What the task asks:
Since only the total is wanted, give the number of lines in the listing below that hold the string "database" and add nothing.

Records supplied:

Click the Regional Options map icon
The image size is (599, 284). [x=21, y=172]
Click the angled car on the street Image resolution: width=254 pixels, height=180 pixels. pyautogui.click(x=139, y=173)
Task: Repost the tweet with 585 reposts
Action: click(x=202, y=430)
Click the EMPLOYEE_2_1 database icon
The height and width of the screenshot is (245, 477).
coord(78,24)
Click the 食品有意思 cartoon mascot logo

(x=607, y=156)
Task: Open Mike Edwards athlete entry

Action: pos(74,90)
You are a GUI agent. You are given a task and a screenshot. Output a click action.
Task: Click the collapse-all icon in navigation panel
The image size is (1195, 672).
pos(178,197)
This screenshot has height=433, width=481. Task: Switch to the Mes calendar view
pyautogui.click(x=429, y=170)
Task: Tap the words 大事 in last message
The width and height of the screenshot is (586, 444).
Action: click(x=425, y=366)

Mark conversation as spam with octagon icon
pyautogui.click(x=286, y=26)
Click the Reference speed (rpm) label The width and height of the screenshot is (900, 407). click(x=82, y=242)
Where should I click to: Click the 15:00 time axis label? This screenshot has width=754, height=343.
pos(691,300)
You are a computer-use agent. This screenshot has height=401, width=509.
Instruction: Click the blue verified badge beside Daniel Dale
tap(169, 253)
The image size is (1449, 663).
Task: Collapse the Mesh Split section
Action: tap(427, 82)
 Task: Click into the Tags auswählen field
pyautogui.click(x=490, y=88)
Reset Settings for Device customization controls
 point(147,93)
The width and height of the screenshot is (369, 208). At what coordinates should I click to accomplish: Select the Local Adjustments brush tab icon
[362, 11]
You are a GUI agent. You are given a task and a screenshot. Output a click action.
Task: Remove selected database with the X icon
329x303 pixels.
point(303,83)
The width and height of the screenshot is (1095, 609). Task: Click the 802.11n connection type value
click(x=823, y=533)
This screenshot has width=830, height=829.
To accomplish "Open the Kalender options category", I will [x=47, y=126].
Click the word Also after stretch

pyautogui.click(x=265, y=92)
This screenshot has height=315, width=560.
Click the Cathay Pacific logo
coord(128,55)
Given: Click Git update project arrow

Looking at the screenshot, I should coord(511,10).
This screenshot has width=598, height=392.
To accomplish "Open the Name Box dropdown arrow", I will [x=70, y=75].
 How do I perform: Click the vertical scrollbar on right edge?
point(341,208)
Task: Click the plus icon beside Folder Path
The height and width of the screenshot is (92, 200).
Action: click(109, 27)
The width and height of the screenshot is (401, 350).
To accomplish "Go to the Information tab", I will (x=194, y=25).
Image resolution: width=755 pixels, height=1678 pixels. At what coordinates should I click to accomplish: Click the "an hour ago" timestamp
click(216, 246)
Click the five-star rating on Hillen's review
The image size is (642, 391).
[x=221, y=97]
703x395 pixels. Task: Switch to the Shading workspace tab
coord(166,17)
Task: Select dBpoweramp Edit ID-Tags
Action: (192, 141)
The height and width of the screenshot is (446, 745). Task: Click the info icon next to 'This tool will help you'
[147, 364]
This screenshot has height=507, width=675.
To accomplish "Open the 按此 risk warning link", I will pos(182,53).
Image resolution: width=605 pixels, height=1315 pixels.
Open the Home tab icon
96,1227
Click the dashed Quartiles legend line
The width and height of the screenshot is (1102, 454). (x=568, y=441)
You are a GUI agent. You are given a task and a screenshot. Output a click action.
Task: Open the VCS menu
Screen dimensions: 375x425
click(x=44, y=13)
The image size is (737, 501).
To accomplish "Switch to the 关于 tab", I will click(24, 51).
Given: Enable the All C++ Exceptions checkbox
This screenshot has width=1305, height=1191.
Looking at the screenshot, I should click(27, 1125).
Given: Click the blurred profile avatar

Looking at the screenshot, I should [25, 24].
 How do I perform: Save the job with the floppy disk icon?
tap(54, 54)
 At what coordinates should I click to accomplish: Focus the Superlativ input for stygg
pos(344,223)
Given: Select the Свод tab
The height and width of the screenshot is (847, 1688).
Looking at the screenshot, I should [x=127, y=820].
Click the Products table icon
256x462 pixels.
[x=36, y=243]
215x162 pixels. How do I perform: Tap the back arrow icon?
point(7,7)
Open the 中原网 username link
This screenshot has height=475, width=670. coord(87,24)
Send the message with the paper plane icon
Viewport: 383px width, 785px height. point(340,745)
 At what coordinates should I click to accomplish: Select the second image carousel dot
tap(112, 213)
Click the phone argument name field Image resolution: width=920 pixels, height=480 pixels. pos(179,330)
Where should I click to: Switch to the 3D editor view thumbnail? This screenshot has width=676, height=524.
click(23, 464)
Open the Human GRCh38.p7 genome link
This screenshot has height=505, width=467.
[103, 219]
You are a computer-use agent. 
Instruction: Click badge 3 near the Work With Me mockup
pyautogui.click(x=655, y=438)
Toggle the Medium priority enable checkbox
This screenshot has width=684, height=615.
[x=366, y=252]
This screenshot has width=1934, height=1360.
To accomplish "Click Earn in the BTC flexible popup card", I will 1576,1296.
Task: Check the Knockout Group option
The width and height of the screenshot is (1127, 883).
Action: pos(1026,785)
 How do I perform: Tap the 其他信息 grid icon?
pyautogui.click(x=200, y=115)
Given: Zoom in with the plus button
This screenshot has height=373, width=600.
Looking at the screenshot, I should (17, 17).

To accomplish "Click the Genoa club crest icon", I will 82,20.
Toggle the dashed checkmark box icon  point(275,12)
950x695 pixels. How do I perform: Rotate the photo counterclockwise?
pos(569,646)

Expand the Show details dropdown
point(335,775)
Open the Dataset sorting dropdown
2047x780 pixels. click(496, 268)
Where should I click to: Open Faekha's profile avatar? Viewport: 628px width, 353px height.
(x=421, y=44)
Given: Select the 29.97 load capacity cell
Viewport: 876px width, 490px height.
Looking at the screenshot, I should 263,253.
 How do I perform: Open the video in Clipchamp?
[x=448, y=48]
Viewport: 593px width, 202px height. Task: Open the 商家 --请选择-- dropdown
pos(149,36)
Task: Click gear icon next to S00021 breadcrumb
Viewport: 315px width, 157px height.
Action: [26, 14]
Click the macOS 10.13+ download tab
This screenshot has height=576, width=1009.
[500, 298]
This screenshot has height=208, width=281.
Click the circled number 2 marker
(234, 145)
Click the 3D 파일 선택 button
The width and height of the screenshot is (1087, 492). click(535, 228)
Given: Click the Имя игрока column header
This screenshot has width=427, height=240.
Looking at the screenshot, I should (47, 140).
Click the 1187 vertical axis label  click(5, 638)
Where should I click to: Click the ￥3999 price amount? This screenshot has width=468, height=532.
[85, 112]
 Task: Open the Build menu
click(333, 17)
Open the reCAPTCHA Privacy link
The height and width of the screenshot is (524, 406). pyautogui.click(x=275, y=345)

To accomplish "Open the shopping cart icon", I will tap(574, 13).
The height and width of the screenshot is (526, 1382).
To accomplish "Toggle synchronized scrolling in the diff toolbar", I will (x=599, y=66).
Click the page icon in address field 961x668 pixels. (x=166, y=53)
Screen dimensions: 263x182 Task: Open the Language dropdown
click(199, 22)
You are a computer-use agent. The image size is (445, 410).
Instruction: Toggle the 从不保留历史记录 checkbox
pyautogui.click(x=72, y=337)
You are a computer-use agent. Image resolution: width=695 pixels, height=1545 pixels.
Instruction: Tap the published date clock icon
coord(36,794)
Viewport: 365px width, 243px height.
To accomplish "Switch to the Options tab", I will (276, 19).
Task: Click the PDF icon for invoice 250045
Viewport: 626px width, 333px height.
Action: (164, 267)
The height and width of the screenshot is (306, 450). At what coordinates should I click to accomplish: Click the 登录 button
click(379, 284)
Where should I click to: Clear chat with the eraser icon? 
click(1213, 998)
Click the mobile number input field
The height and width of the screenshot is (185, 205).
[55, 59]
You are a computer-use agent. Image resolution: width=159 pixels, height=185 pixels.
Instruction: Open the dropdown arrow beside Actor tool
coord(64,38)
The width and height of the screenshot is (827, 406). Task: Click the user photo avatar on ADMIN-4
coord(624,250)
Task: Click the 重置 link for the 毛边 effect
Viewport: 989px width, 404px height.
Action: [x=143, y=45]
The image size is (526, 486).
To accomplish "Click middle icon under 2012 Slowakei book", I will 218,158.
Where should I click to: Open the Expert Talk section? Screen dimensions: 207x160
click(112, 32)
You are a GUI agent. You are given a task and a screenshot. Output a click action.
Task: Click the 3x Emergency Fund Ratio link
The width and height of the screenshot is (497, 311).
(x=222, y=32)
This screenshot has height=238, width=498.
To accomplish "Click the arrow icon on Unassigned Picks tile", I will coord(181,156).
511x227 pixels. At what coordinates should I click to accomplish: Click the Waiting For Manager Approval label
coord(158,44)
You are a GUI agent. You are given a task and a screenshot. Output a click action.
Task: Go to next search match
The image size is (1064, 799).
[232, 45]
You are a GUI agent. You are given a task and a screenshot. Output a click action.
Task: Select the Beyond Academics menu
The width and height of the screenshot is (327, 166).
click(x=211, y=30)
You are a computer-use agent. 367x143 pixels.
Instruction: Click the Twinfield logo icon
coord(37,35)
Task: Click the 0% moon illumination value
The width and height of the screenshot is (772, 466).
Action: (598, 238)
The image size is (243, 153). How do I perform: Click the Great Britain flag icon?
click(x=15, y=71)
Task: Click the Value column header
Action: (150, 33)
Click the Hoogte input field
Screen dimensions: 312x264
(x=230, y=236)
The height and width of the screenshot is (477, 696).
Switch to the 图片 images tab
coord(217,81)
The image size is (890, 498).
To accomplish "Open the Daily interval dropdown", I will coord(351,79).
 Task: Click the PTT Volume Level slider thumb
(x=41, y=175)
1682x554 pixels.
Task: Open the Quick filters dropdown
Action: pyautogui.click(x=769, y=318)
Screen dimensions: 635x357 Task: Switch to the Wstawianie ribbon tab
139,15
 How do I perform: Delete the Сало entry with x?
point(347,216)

Result for this exercise:
2